This was published 4 years ago
The most underrated overrated hotels and resorts of 2019
By Various writers
Here are the most underrated and overrated hotels and accomodations for the year.
UNDERRATED
APARTMENT RENTALS
Particularly for families, apartment rentals make an ideal alternative to hotels, with more space to utilise, including separate bedrooms and kitchen and laundry facilities.
ASIAN BREAKFAST OPTIONS
Hotel breakfast buffets can be awful (you know the drill, hours-old scrambled eggs, stale pastries, instant coffee) but as long as they offer a few options to cater to the Asian tourist market – dumplings, congee, or even noodle soup –you're all set. Proceed directly to the section with the delicious, exotic aromas.

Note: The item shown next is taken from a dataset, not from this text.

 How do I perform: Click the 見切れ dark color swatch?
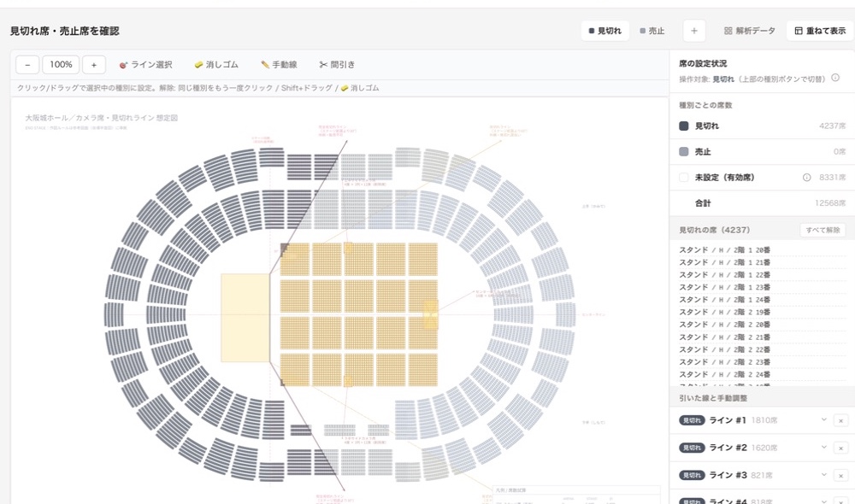(683, 126)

REASONABLY PRICED LAUNDRY SERVICE
Wash one shirt for $10? A pair of socks for $5? Outrageous. Hotels that don't gouge their clientele on laundry services deserve plenty of praise.
DISCOVERY PARKS
Australia's home-grown holiday parks operator offers accommodation at its most democratic and inclusive, mixing up camp sites, cabins and glamping at quintessential destinations like the Barossa Valley, Cradle Mountain and Rottnest Island. See discoveryholidayparks.com.au
OVERRATED
EXECUTIVE LOUNGES
Limited breakfasts, mediocre wines, limp canapes, rigidly deferential staff, gloomy computer corners, guests who shout into their mobile phones... Not worth the extra cost.
CONCIERGES
A good hotel concierge can be invaluable to a traveller, helping with restaurant reservations and theatre bookings and recommending places to dine, see and experience. Yet this isn't the experience for most ordinary travellers in mid-range hotels, where suited lobby-lurkers do little more than dole out maps and point you to the nearest tourist trap. Rarely do they deliver any local insight.
DARK, MOODY BATHROOMS
Incredibly fashionable but bloody infuriating when you try to put on make-up (and emerge looking like a clown) and downright dangerous when you shave.
ARTISANAL MINIBARS
The hotel minibar is a place of last resort – the only option for sustenance when you can't be bothered to leave the room. As such, we'd like familiar, reliable comfort food – Pringles, M&M's and a can of Heineken, please. What we don't want are paprika-dusted kale chips, goat milk chocolate (it exists) and a rhubarb infused IPA.
PILLOW MENUS
Does anyone spend the first night in a hotel sampling the 12 options on a pillow menu? Of course not. Most hotel pillows are fine. If you need something special, bring your own.
OVERWATER BUNGALOWS
Floating above a tranquil lagoon of sapphire blue ocean, overwater bungalows practically scream tropical paradise. Wake up, throw on your bathing suit and dive into the bath-warm water. Take another dip after lunch. Hell, no one's looking – why not have a sneaky skinny dip at midnight? Unfortunately, the reality is often much less glamorous. Compared to a normal villa, overwater bungalows are smaller, more expensive and surprisingly noisy. The soothing sound of the water lapping against your terrace can quickly turn into a relentless, sleep-depriving din when the wind picks up.
TOWEL ANIMALS
The first time you're greeted by a towel elephant at the foot of your bed, it's cute. The second time, it's "meh". After that, it's kind of annoying.
OPEN-PLAN BATHROOMS
Who in their right mind would want a toilet with a glass door, or even no door at all? And yet some hotels do. There's method to their madness, of course, as they try to make small rooms feel larger, or engender a sense of daring intimacy between couples, with bathtubs set beside glass walls. We'd like a toilet with a real door and real walls, thanks.
GREETINGS ON IN-ROOM TVs
Hell hath no fury like a jet-lagged traveller who can't turn the television's inane greeting off. Expect further room rage if the guest's name is spelled incorrectly.
OMELETTE STATIONS
Even in the most expensive hotels, the omelettes churned out by bored chefs at their little stations are almost uniformly terrible. Just do away with them.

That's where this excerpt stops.